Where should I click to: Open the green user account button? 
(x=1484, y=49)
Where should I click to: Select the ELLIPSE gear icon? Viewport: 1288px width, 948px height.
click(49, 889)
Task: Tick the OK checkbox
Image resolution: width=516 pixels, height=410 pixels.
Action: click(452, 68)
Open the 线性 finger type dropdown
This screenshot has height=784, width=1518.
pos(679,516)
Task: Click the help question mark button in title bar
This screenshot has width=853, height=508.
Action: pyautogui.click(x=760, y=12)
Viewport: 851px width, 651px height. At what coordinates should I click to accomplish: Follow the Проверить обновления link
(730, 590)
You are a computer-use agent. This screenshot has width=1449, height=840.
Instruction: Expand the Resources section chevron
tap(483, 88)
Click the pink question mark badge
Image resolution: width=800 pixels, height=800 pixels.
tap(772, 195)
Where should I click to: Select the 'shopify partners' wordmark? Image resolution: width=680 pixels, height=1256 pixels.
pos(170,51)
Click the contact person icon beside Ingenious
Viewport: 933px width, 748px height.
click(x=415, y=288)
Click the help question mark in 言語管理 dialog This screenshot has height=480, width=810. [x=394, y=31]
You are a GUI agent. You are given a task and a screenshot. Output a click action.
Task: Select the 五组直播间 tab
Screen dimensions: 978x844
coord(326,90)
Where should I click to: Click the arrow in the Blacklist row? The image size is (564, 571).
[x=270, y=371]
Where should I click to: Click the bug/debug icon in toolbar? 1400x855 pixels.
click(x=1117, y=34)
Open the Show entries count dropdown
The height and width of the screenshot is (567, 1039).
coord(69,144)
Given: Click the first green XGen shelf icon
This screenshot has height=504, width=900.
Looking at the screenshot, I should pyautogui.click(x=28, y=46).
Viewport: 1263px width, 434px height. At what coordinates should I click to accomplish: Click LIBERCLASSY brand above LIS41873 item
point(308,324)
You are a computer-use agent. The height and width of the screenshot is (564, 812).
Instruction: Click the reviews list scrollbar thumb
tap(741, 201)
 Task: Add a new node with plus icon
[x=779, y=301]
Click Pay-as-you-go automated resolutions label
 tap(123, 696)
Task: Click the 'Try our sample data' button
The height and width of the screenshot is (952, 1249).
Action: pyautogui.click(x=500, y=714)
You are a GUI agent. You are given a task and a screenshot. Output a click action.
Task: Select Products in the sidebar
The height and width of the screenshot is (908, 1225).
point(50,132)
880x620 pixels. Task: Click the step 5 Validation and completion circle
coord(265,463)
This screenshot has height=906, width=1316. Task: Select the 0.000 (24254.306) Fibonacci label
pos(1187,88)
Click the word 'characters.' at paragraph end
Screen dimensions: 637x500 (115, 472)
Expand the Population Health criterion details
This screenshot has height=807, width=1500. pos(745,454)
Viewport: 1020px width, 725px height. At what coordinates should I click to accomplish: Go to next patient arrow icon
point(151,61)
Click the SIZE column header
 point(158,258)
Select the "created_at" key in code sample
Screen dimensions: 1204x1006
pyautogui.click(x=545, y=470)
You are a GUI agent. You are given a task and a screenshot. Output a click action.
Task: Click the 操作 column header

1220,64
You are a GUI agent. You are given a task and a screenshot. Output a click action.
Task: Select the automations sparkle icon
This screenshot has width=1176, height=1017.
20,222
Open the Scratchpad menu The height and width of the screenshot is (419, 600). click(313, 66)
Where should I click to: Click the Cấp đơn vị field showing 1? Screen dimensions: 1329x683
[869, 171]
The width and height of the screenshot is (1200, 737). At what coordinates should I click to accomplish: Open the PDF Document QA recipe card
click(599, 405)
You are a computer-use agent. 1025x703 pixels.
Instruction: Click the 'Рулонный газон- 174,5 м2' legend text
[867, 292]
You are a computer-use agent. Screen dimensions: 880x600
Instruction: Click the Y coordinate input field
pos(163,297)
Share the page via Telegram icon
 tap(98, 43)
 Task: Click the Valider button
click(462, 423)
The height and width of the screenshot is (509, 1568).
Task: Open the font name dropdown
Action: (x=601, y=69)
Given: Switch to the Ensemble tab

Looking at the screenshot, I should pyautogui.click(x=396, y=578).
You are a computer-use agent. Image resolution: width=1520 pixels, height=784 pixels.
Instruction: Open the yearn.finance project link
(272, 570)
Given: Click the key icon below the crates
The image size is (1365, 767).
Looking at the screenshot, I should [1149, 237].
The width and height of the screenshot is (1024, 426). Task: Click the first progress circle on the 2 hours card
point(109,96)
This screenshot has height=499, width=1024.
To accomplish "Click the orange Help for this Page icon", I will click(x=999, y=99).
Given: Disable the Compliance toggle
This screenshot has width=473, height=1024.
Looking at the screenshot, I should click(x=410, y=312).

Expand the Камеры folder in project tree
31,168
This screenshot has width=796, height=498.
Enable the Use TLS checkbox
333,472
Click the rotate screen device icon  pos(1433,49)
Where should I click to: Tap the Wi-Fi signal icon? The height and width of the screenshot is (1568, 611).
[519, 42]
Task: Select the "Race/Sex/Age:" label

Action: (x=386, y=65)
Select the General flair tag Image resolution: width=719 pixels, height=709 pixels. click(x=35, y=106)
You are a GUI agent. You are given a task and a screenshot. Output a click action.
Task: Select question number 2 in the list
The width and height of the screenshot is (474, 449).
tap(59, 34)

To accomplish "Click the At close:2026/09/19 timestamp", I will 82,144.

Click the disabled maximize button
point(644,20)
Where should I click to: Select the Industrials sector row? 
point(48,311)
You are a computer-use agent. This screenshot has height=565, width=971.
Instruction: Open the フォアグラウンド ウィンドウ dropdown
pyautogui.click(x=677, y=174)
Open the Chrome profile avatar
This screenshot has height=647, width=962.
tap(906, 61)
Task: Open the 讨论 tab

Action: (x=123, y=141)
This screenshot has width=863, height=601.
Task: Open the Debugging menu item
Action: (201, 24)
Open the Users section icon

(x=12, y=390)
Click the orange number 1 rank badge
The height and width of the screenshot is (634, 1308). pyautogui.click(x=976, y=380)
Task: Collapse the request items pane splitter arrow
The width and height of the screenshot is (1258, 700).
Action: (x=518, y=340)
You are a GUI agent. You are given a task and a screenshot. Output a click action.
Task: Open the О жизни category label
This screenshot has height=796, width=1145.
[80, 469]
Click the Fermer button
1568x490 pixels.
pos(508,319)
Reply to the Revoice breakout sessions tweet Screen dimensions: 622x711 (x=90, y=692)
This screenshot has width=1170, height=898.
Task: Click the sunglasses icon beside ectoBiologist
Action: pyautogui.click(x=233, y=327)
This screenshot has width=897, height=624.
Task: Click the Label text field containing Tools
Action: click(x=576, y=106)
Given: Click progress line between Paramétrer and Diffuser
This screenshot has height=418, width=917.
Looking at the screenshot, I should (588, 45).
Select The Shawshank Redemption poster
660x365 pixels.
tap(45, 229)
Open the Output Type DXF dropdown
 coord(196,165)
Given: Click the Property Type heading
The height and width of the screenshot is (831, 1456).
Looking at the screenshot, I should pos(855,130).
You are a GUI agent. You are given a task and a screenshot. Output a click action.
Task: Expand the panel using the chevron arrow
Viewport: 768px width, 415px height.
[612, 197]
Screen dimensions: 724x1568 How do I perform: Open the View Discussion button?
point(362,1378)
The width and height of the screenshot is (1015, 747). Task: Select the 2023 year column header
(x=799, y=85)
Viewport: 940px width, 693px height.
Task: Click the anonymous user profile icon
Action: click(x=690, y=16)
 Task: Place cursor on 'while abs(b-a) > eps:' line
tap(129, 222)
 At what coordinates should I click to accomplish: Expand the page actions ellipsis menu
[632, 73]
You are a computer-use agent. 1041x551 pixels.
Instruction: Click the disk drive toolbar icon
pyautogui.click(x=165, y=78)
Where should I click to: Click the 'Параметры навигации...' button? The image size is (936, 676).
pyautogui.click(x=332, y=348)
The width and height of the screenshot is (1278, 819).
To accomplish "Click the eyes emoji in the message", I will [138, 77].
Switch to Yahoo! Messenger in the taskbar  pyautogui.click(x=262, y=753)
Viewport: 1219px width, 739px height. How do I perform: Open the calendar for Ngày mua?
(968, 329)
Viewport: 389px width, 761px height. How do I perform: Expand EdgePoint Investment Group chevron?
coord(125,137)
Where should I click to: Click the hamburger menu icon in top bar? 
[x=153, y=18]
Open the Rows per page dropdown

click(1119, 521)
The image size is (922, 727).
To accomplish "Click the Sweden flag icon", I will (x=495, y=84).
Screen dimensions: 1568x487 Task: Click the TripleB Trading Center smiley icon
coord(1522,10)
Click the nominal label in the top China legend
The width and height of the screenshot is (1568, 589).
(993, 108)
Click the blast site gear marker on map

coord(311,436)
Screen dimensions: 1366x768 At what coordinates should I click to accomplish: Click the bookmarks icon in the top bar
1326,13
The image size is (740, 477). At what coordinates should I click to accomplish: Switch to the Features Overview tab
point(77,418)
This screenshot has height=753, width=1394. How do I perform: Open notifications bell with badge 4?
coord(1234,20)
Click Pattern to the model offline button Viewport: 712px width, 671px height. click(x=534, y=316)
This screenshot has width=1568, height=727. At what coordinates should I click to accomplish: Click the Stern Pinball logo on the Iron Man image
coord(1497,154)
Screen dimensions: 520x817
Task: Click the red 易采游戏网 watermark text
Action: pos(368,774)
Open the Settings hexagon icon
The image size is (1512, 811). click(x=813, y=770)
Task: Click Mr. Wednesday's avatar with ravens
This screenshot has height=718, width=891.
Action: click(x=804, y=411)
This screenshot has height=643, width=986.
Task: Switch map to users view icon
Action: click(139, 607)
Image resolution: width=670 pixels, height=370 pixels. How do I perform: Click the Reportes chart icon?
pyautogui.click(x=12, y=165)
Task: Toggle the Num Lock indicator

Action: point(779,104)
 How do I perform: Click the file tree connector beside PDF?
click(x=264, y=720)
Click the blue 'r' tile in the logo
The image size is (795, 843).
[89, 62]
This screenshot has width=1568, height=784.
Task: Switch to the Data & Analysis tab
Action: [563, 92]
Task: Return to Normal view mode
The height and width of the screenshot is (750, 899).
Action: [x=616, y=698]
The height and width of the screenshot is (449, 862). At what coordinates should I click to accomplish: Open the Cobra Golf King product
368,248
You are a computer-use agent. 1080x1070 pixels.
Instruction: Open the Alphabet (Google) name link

• _PROBLEM DETAILS_: All that should be written out is the stretch of lines above between the one holding "Given: Click the key icon below the crates" and the one holding "Task: Open the О жизни category label", inclusive, exactly as given.

• _REPLY TO THE TASK_:
Given: Click the key icon below the crates
The image size is (1365, 767).
Looking at the screenshot, I should [1149, 237].
The width and height of the screenshot is (1024, 426). Task: Click the first progress circle on the 2 hours card
point(109,96)
This screenshot has height=499, width=1024.
To accomplish "Click the orange Help for this Page icon", I will click(x=999, y=99).
Given: Disable the Compliance toggle
This screenshot has width=473, height=1024.
Looking at the screenshot, I should click(x=410, y=312).

Expand the Камеры folder in project tree
31,168
This screenshot has width=796, height=498.
Enable the Use TLS checkbox
333,472
Click the rotate screen device icon  pos(1433,49)
Where should I click to: Tap the Wi-Fi signal icon? The height and width of the screenshot is (1568, 611).
[519, 42]
Task: Select the "Race/Sex/Age:" label

Action: (x=386, y=65)
Select the General flair tag Image resolution: width=719 pixels, height=709 pixels. click(x=35, y=106)
You are a GUI agent. You are given a task and a screenshot. Output a click action.
Task: Select question number 2 in the list
The width and height of the screenshot is (474, 449).
tap(59, 34)

To accomplish "Click the At close:2026/09/19 timestamp", I will 82,144.

Click the disabled maximize button
point(644,20)
Where should I click to: Select the Industrials sector row? 
point(48,311)
You are a computer-use agent. This screenshot has height=565, width=971.
Instruction: Open the フォアグラウンド ウィンドウ dropdown
pyautogui.click(x=677, y=174)
Open the Chrome profile avatar
This screenshot has height=647, width=962.
tap(906, 61)
Task: Open the 讨论 tab

Action: (x=123, y=141)
This screenshot has width=863, height=601.
Task: Open the Debugging menu item
Action: (201, 24)
Open the Users section icon

(x=12, y=390)
Click the orange number 1 rank badge
The height and width of the screenshot is (634, 1308). pyautogui.click(x=976, y=380)
Task: Collapse the request items pane splitter arrow
The width and height of the screenshot is (1258, 700).
Action: (x=518, y=340)
You are a GUI agent. You are given a task and a screenshot. Output a click action.
Task: Open the О жизни category label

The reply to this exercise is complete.